Nikon 50/1.4 LTM glow or flare problem

Discussion in 'Leica and Rangefinders' started by dan d. chang, Sep 6, 2006.

  1. I notied when I use Nikon 50/1.4 LTM wide open there is severe flare problem,
    the picture looks fuzzy and highlight glow. the same era Carl Zeiss 50/1.5 for
    Contax did much better at f1.5. and for Color the Zeiss looks vivid, Nikon is
    kind of dull. Any Nikon Zeiss user comments?
  2. Chris Chen sold me a used Nikon 1.4 lens hood which allmost eliminated any flare problem. Wide open, there is some tendency to flare, but not severe. Center was good, flare was around the edges. Stopped down,flare was never a problem. No highlight glow ever. My lens is clear with no internal haze, but I do try to avoid background that would induce flare. Very nice lens, but mine is not an LTM but a Contax mount. I don't know if there was any formula difference between the LTMs and Contax mounts.

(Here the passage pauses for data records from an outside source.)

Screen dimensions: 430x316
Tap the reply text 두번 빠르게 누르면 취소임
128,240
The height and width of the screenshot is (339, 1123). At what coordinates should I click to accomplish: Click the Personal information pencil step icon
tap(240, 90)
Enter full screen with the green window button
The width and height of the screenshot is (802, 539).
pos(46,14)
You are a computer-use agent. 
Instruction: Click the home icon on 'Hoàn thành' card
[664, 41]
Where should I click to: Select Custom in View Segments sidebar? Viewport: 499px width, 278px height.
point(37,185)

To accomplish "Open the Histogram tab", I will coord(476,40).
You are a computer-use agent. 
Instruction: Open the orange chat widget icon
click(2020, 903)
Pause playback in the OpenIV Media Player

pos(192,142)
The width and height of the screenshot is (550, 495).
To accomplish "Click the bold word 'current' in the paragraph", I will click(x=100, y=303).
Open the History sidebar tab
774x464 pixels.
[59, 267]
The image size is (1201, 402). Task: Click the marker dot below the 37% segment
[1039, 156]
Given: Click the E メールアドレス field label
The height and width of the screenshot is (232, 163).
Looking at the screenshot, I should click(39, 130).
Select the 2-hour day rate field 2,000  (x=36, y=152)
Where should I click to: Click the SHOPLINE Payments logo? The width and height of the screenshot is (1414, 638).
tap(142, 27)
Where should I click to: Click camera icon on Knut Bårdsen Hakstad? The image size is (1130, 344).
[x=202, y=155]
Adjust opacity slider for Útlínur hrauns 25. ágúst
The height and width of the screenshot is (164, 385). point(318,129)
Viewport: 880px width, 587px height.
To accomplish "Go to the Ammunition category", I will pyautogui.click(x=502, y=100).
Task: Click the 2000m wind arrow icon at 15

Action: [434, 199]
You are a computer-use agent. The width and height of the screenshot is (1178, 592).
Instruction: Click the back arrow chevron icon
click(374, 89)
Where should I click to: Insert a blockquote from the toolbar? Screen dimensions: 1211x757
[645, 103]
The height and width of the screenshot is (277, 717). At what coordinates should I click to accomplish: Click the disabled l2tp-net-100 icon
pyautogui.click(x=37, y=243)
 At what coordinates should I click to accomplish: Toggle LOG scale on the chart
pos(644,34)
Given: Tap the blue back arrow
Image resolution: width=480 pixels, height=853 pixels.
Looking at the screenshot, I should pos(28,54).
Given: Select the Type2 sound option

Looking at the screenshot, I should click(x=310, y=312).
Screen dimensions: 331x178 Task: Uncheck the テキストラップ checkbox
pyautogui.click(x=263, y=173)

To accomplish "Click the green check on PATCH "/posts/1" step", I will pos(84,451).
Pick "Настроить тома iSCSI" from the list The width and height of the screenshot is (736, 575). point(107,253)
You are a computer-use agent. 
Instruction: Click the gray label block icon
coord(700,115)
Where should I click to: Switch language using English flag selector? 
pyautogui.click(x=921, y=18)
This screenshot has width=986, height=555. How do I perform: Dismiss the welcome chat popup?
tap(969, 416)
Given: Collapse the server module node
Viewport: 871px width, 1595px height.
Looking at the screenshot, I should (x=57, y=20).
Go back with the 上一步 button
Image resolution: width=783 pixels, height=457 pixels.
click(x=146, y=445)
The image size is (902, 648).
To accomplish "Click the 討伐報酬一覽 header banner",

From your post, it reads as if your lens may have an internal problem if you are using a hood.
  3. Before you write off the Nikkor lens, shine a small flashlight through the lens towards your eye. You are looking for artifacts, fogging, fungus, oil. Really, it's a good lens when new.
  4. With old lenses, I think you're always going to get some sample variation, both because of manufacturing practices (on the whole, more lax back then than today) & the "life stories" of lenses bought used (some may have suffered damage, fungus, scratches, etc.). That said, all things being equal (optical condition of the lenses, lighting conditions, presence/absence of a hood, etc.), I don't believe that a 5cm/1.4 Nikkor-S @ f/1.4 should give you any more flare problems than the Carl Zeiss, Zeiss-Opton, or Carl Zeiss Jena 50/1.5 Sonnar from the same era @ f/1.5.
  5. Make sure you are shooting without a filter. I find older lenses can flare very badly if you shoot with a filter into strong light sources. Take the filter off, and the improvement can be amazing.
  6. See Dante Stella's commentary. Wide open, the lens has veiling flare. As he notes, the f/1.4 stop is optimized for close distances, in the dark.
  7. jja


    Dan, if you can post some photos, maybe we can judge better, but I have a feeling there is a problem with your lens. I have Nikkor 50/1.4 in LTM I recently acquired and I don't find the flare as extreme as you describe. The following examples are not into the sun, but they have bright backgrounds that may give you an idea of how the lens handles highlights. Both examples were shot without shade or filters.
  8. jja


    Another one:
  9. jja


    The second photo shows slight misfocus on my part. I have not shot mine a lot, but I like
    how the lens handles faces. If you can find a good sample or can have yours serviced, it
    would be worthwhile.
  10. Thanks guys, I will post some pictures tonight.
  11. Frederick Muller's comment about shooting with and without filters is accurate. I had been shooting with a UV filter and noticed the contrast improvement without the filter. From previous posts, Nikkors lens coatings are supposed to be superior to 1950's Leica coatings. One of the very best vintage 1.4 LTM 50's.
  12. Nikkor ltm 50/1.4 at f1.4 ASA400 Fuji color
  13. Maybe that's halation? More likely there's some slight haze in the lens, and a cleaning would help.
  14. I shin a flashlight from front and back there is no fogging or hazard. but when closed down to f2 it gets better.
  15. I reviewed my images taken at 1.4 @ 1/30 on EK 400 HD print and saw no evidence of veiling flare. Hood only, no filter. Although rare, John Morris' post on halation may be correct. Before you give up on the lens, you may wish to try another test series with the EK HD 400 as I thought the results were very good, especially on center.
  16. Thanks, I will try it without filter and put a hood on.
  17. Dan, I revisited my Nikon 1.4 shots and noticed that some image areas, especially at the edges, look somewhat like veiling flare, but under the loupe are just fuzzy out of focus image areas, not flare. Close up at 1.4 depth of field is very shallow so it is easy to get out of focus areas. For testing, you may wish to make sure at the selected distance that your rangefinder is accurately focusing the lens at 1.4. Setting up your camera at 45 degrees to a brick wall and 90 degrees straight on using a tripod and exposing at 1.4 will give you a pretty good idea where your main point of focus lies for the lens.